→ **Provided material**
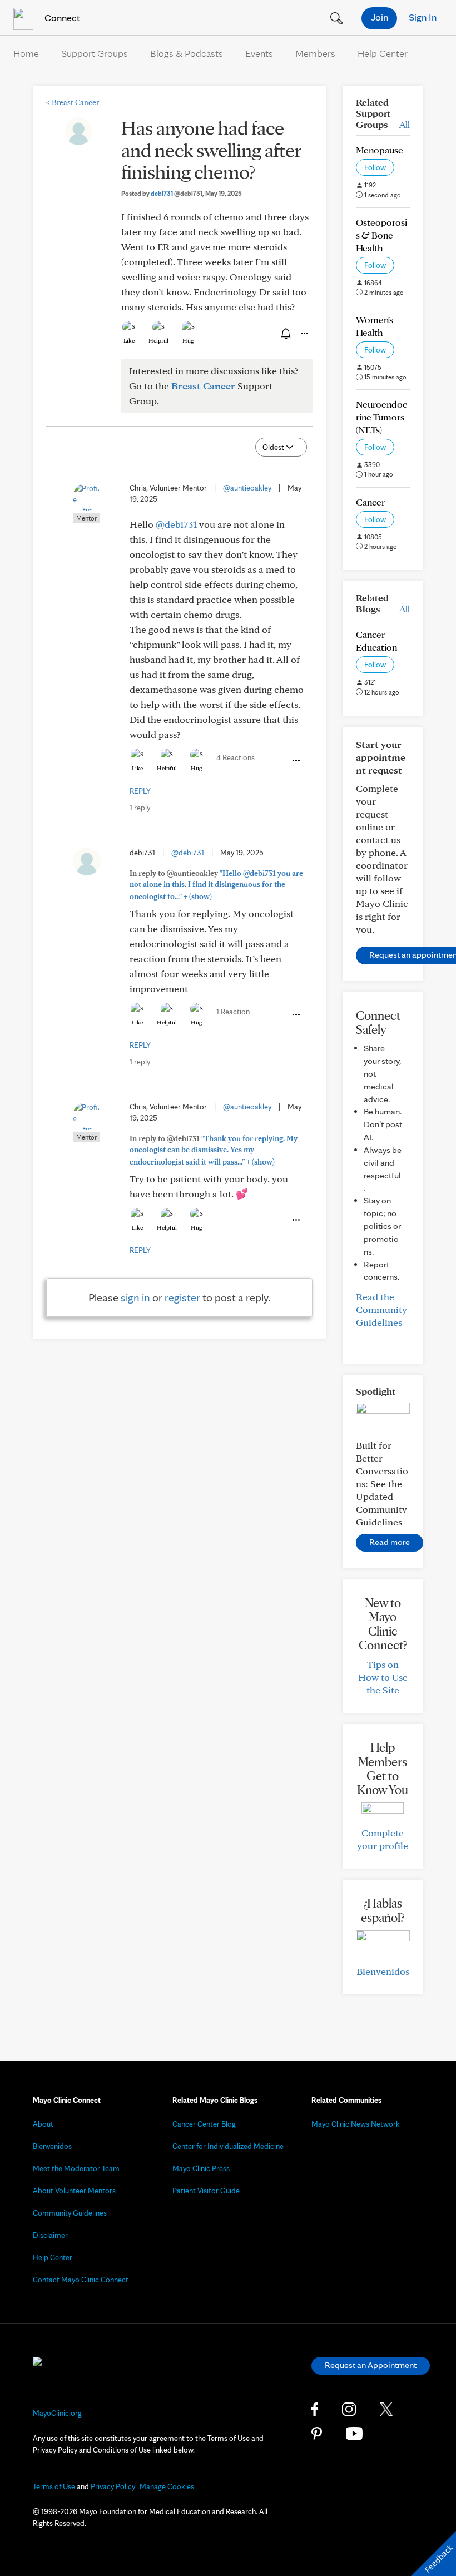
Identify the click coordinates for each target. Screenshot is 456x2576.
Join (379, 17)
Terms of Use (54, 2486)
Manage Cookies (167, 2486)
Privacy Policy (113, 2486)
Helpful (158, 340)
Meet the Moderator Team (76, 2168)
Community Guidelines (70, 2212)
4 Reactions (235, 757)
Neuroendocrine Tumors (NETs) (381, 416)
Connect (61, 17)
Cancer (370, 502)
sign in (135, 1297)
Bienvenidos (382, 1971)
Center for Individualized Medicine (228, 2146)
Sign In (423, 17)
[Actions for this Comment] (295, 760)
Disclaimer (50, 2235)
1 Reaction (233, 1011)
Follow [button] (375, 167)
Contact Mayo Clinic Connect (80, 2279)
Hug (188, 340)
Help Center (383, 53)
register (182, 1297)
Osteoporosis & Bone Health (381, 235)
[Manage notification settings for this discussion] (285, 333)
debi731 (176, 193)
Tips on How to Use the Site (383, 1677)
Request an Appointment (371, 2365)
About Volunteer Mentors (74, 2190)
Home (26, 53)
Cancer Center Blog (204, 2123)
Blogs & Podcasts (186, 53)
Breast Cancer (72, 102)
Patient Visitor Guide (206, 2190)
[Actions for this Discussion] (304, 333)
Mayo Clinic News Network (355, 2123)
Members (315, 53)
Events (259, 53)
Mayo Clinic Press (201, 2168)
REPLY (140, 790)
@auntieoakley (247, 487)
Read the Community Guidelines (381, 1309)
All (404, 124)
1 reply (140, 807)
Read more (389, 1542)
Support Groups (94, 53)
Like (129, 340)
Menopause (379, 150)
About (43, 2123)
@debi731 (176, 524)
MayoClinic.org (57, 2413)
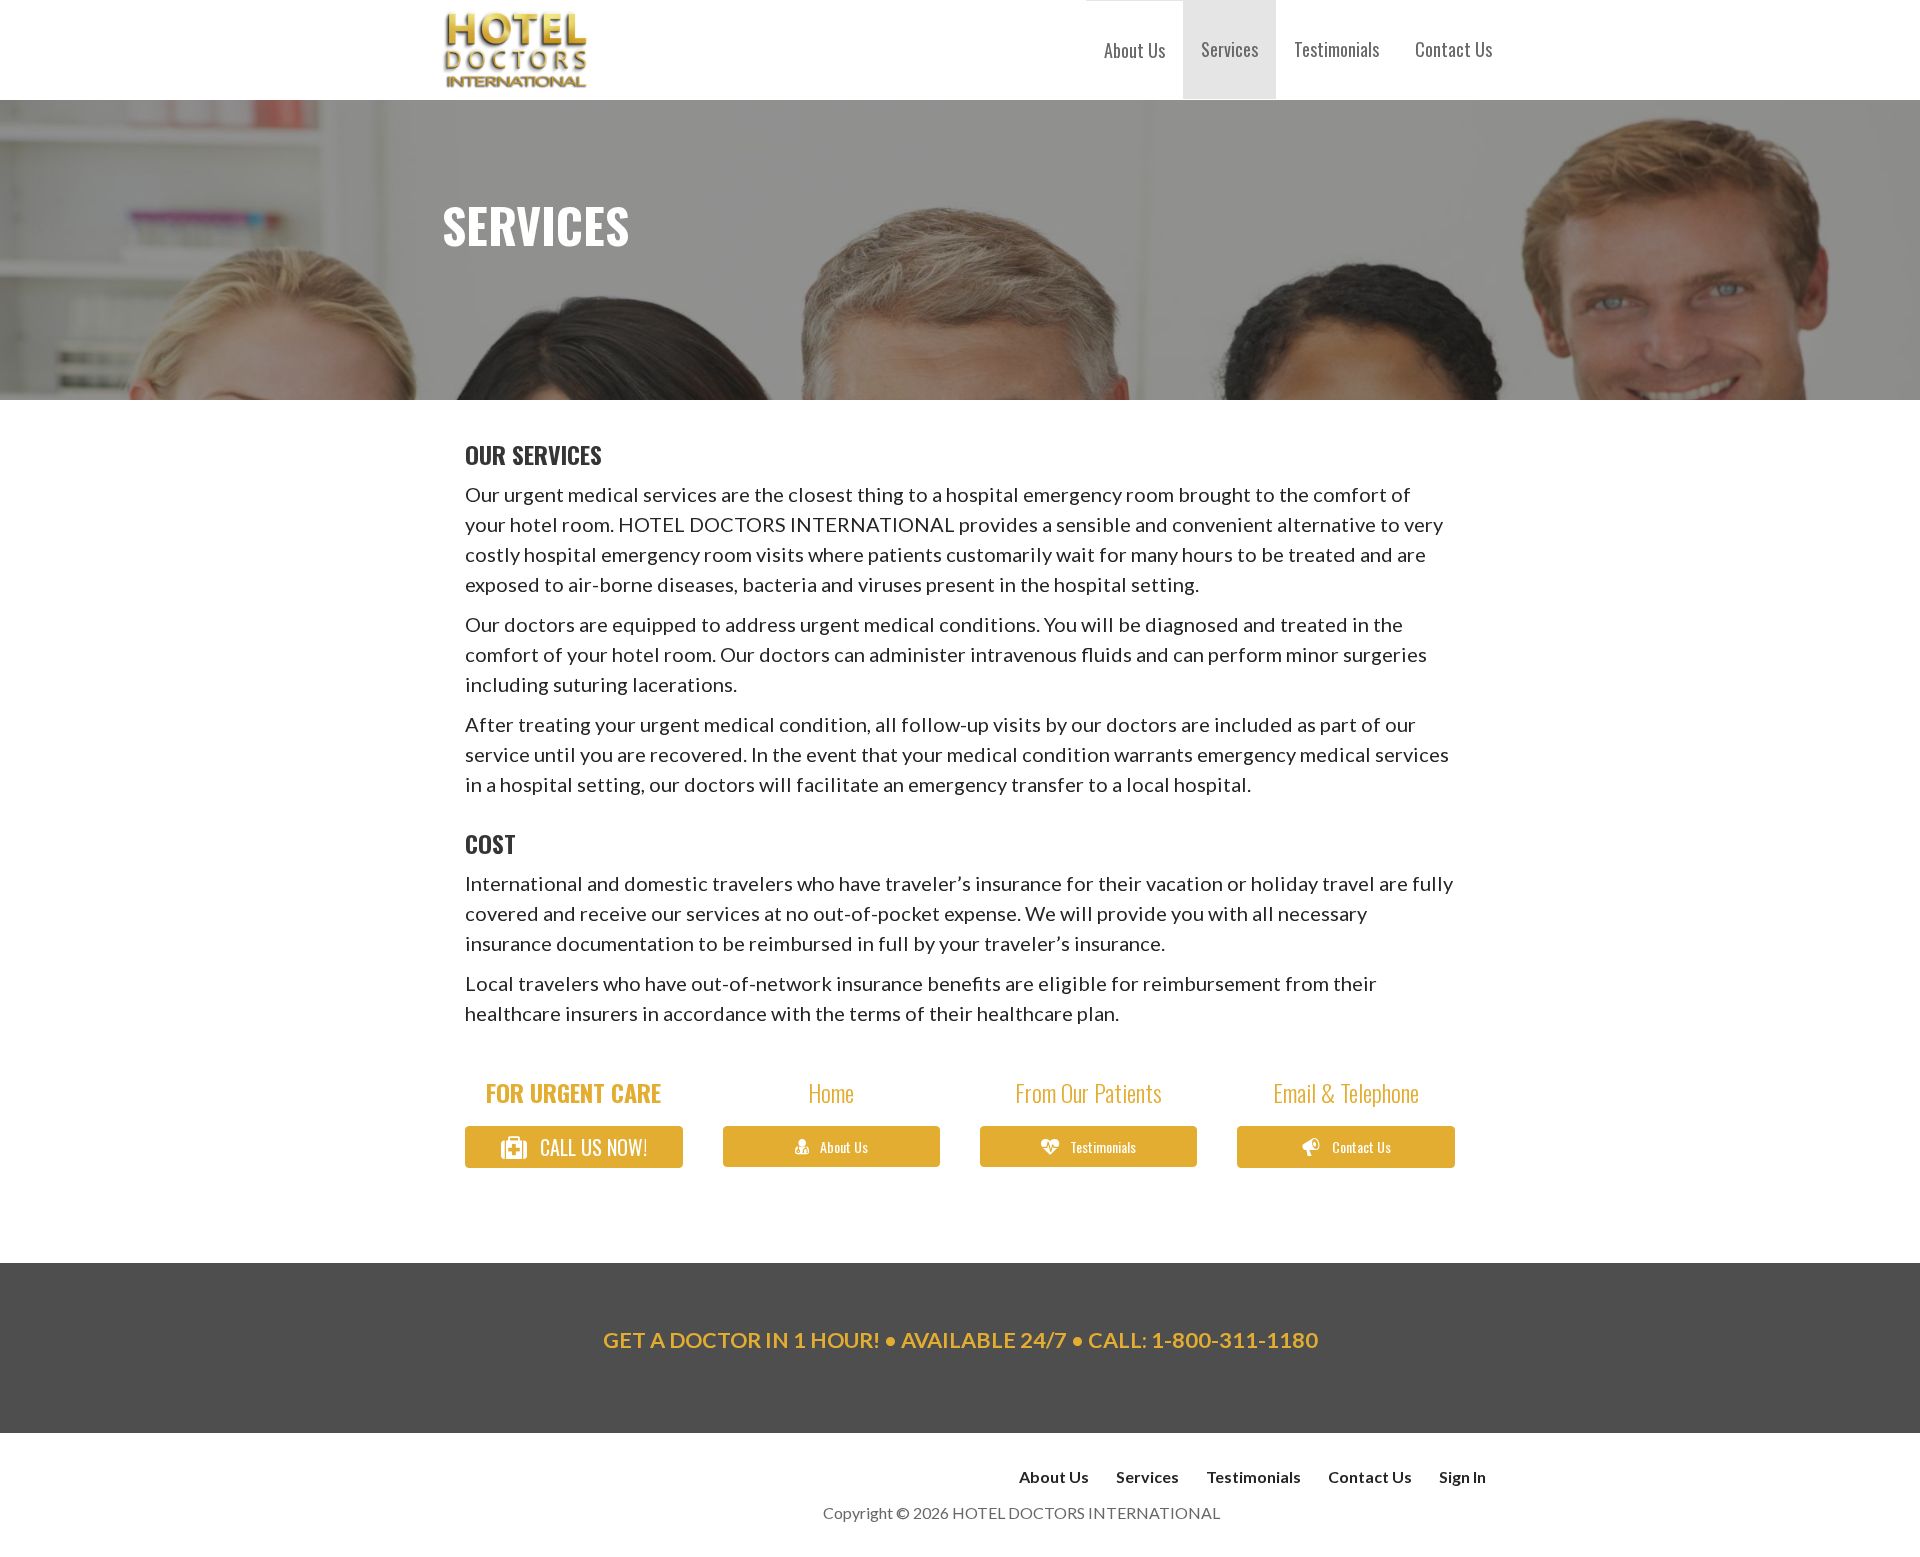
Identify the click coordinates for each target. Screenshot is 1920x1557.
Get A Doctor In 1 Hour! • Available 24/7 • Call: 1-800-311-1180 (960, 1340)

→ **Work task**
Output the whole of the data, unchanged; keep the pictures out.

→ **Exercise output**
Identify the click coordinates for each target. Screenshot is 456x2576.
Join (379, 17)
Terms of Use (54, 2486)
Manage Cookies (167, 2486)
Privacy Policy (113, 2486)
Helpful (158, 340)
Meet the Moderator Team (76, 2168)
Community Guidelines (70, 2212)
4 Reactions (235, 757)
Neuroendocrine Tumors (NETs) (381, 416)
Connect (61, 17)
Cancer (370, 502)
sign in (135, 1297)
Bienvenidos (382, 1971)
Center for Individualized Medicine (228, 2146)
Sign In (423, 17)
[Actions for this Comment] (295, 760)
Disclaimer (50, 2235)
1 Reaction (233, 1011)
Follow [button] (375, 167)
Contact Mayo Clinic Connect (80, 2279)
Hug (188, 340)
Help Center (383, 53)
register (182, 1297)
Osteoporosis & Bone Health (381, 235)
[Manage notification settings for this discussion] (285, 333)
debi731 (176, 193)
Tips on How to Use the Site (383, 1677)
Request an Appointment (371, 2365)
About Volunteer Mentors (74, 2190)
Home (26, 53)
Cancer Center Blog (204, 2123)
Blogs & Podcasts (186, 53)
Breast Cancer (72, 102)
Patient Visitor Guide (206, 2190)
[Actions for this Discussion] (304, 333)
Mayo Clinic News Network (355, 2123)
Members (315, 53)
Events (259, 53)
Mayo Clinic Press (201, 2168)
REPLY (140, 790)
@auntieoakley (247, 487)
Read the Community Guidelines (381, 1309)
All (404, 124)
1 reply (140, 807)
Read more (389, 1542)
Support Groups (94, 53)
Like (129, 340)
Menopause (379, 150)
About (43, 2123)
@debi731 (176, 524)
MayoClinic.org (57, 2413)
Identify the click coordinates for each target. Screenshot is 1920x1557.
Get A Doctor In 1 Hour! • Available 24/7 • Call: 1-800-311-1180 (960, 1340)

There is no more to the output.